▶ Exercise prompt
Reproduce verbatim the material starting with the line that contains "At what (x,y)" and going on through the line that contains "Looking at the", both lines included. Leave the pictures out of your answer.

▶ Excerpted data

※ ※ ※

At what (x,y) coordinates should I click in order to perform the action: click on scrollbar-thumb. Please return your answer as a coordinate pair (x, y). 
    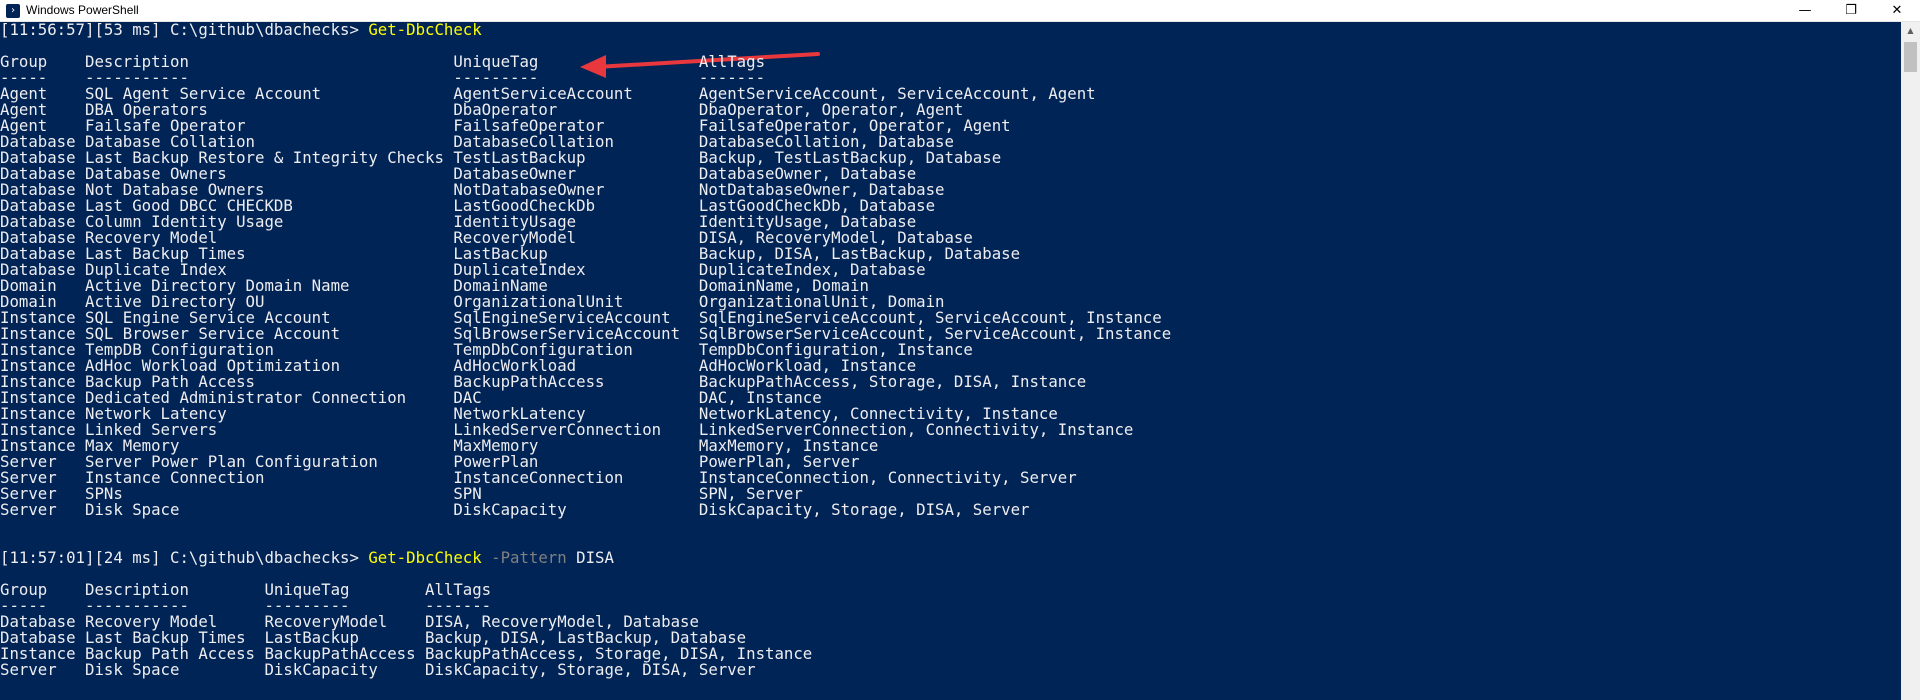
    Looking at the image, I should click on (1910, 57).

※ ※ ※

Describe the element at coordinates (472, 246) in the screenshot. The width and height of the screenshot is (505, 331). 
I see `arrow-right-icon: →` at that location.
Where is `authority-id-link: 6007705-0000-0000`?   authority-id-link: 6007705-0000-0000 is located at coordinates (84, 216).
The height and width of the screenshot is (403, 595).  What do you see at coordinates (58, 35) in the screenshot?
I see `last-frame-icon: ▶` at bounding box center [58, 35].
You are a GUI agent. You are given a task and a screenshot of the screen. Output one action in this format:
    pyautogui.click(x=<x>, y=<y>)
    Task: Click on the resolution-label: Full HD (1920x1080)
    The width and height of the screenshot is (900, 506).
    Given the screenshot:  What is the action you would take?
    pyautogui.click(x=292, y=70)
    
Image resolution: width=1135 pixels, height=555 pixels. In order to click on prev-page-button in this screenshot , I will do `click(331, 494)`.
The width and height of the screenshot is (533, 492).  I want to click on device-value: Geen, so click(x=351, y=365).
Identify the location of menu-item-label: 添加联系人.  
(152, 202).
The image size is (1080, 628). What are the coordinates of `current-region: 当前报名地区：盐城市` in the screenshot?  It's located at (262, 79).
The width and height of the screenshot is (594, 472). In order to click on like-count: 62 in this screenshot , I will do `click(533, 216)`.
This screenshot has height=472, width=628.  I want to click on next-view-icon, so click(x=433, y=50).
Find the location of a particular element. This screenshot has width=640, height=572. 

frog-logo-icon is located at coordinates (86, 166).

※ ※ ※

▶ Response below
At what (x,y) coordinates should I click in order to perform the action: click on scrollbar-thumb. Please return your answer as a coordinate pair (x, y). 
    Looking at the image, I should click on (1910, 57).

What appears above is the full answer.